## Required action
Once the line holding "Screen dimensions: 1615x909" is written out, stop; begin at the first line of the material below and retype exactly, dropping pictures.

- - -

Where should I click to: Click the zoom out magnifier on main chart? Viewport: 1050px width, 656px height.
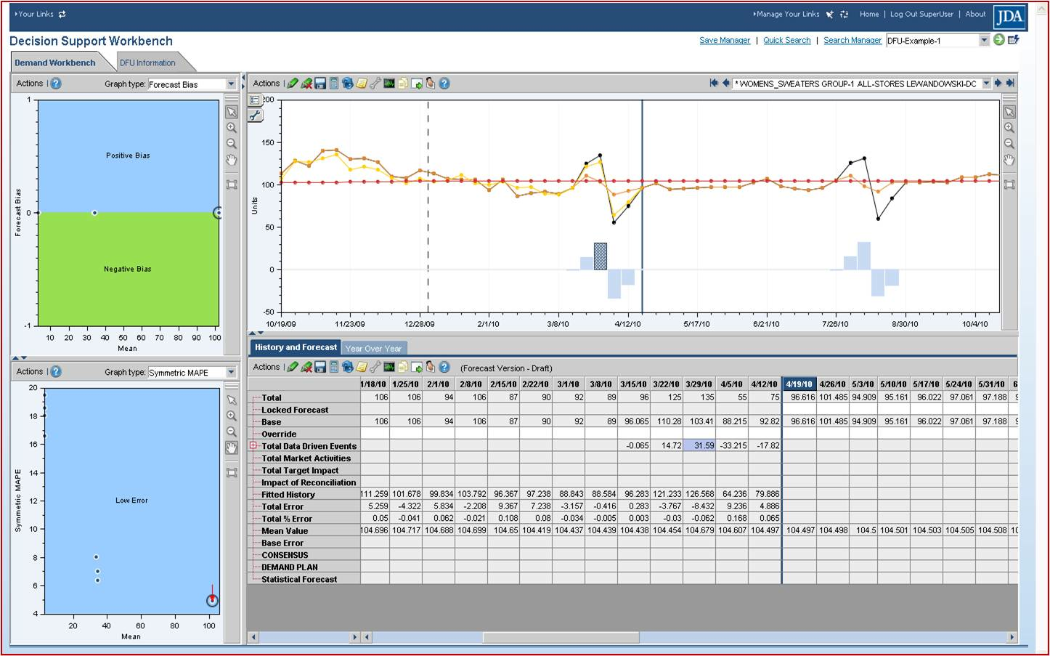pyautogui.click(x=1009, y=143)
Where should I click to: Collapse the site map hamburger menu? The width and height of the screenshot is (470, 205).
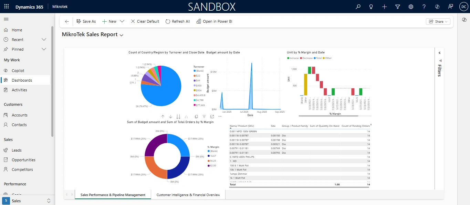coord(6,19)
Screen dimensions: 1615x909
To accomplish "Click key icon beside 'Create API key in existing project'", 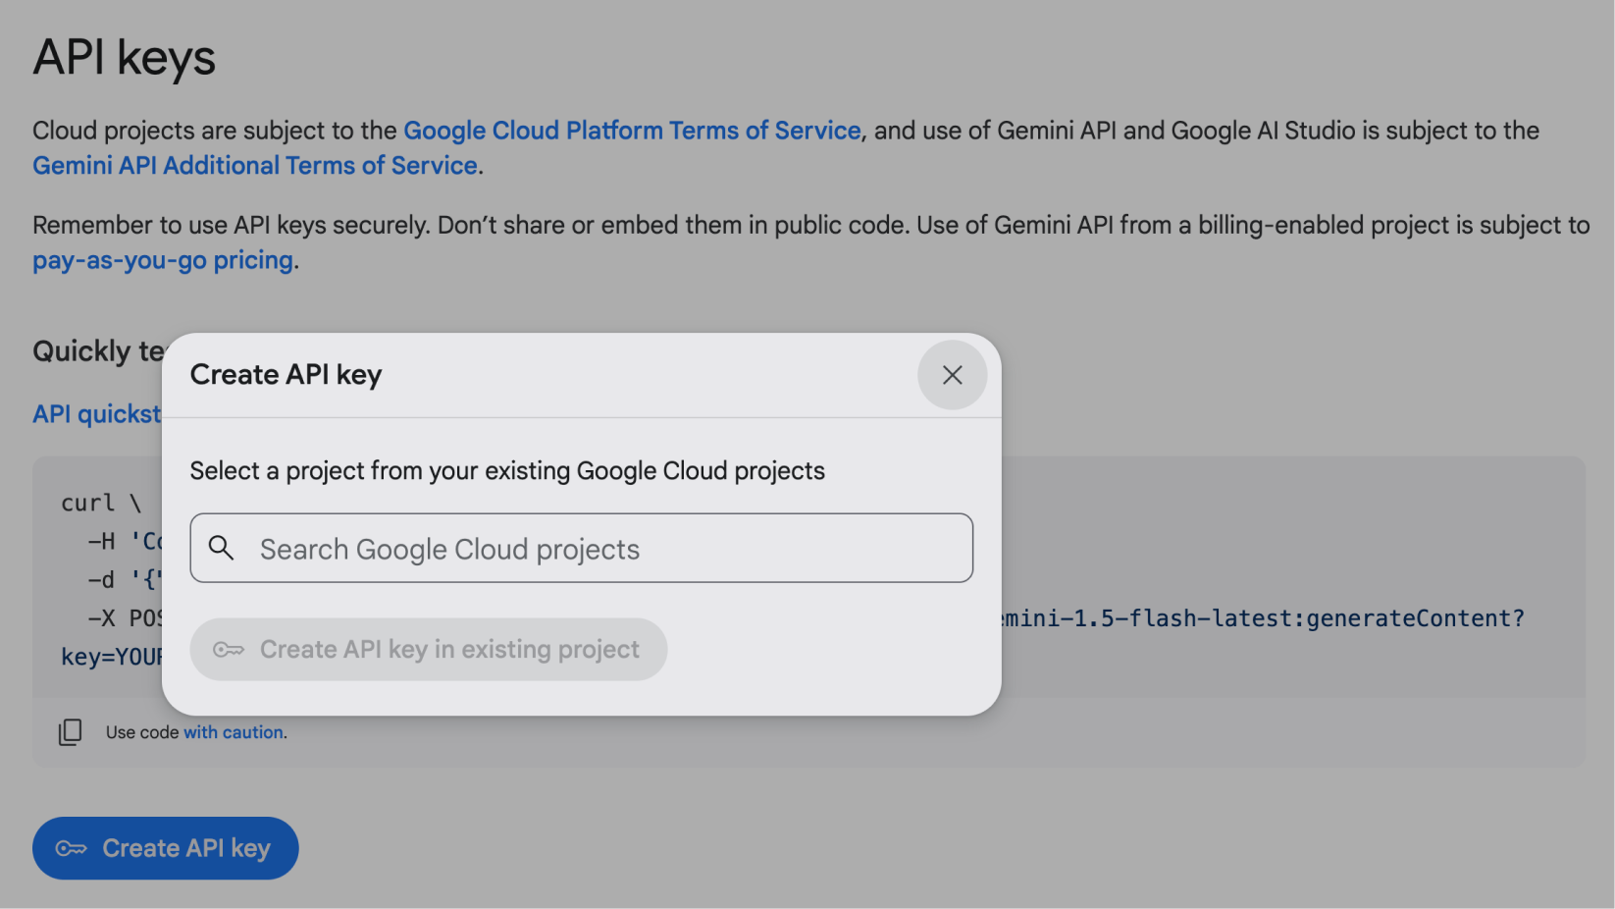I will tap(229, 650).
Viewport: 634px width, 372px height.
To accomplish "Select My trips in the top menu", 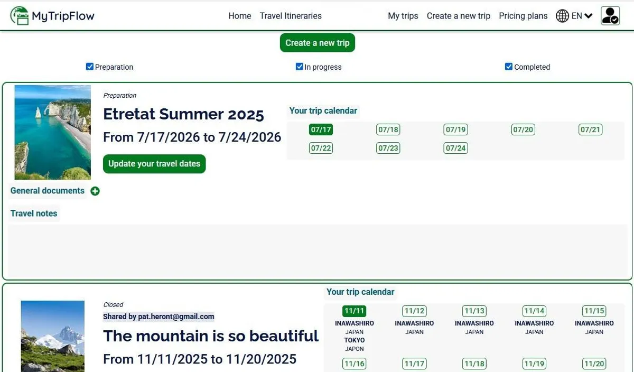I will [x=403, y=15].
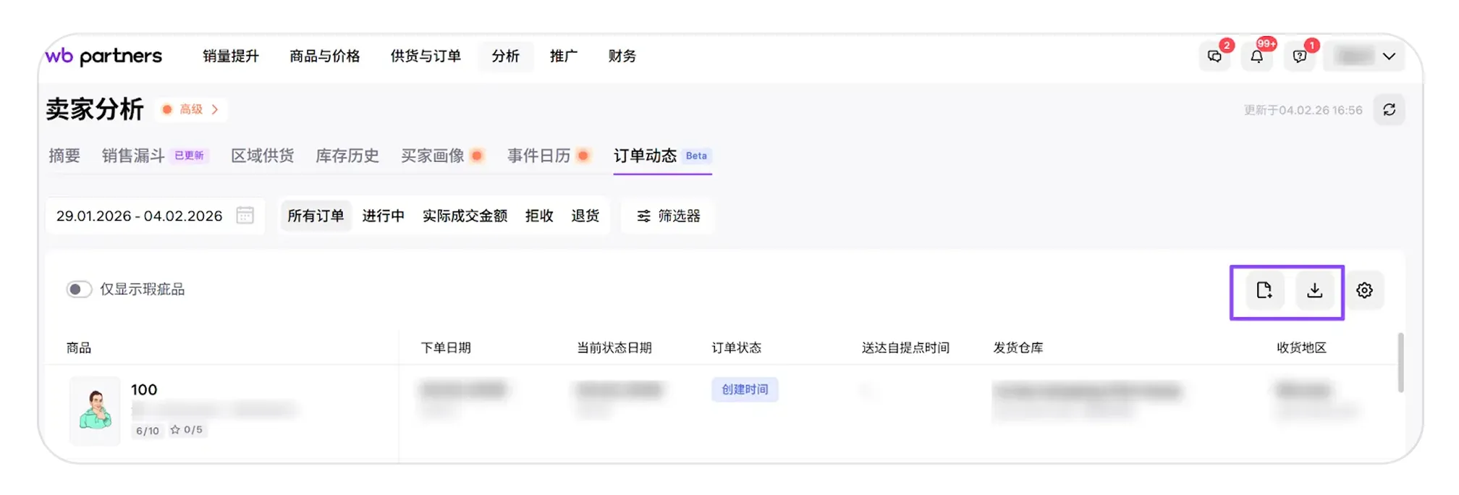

- - -

## Answer to this task
Where should I click to: Click the zoom out magnifier on main chart? Viewport: 1050px width, 656px height.
pyautogui.click(x=1009, y=143)
Where should I click to: Collapse the site map hamburger menu? The width and height of the screenshot is (470, 205).
coord(6,19)
Screen dimensions: 1615x909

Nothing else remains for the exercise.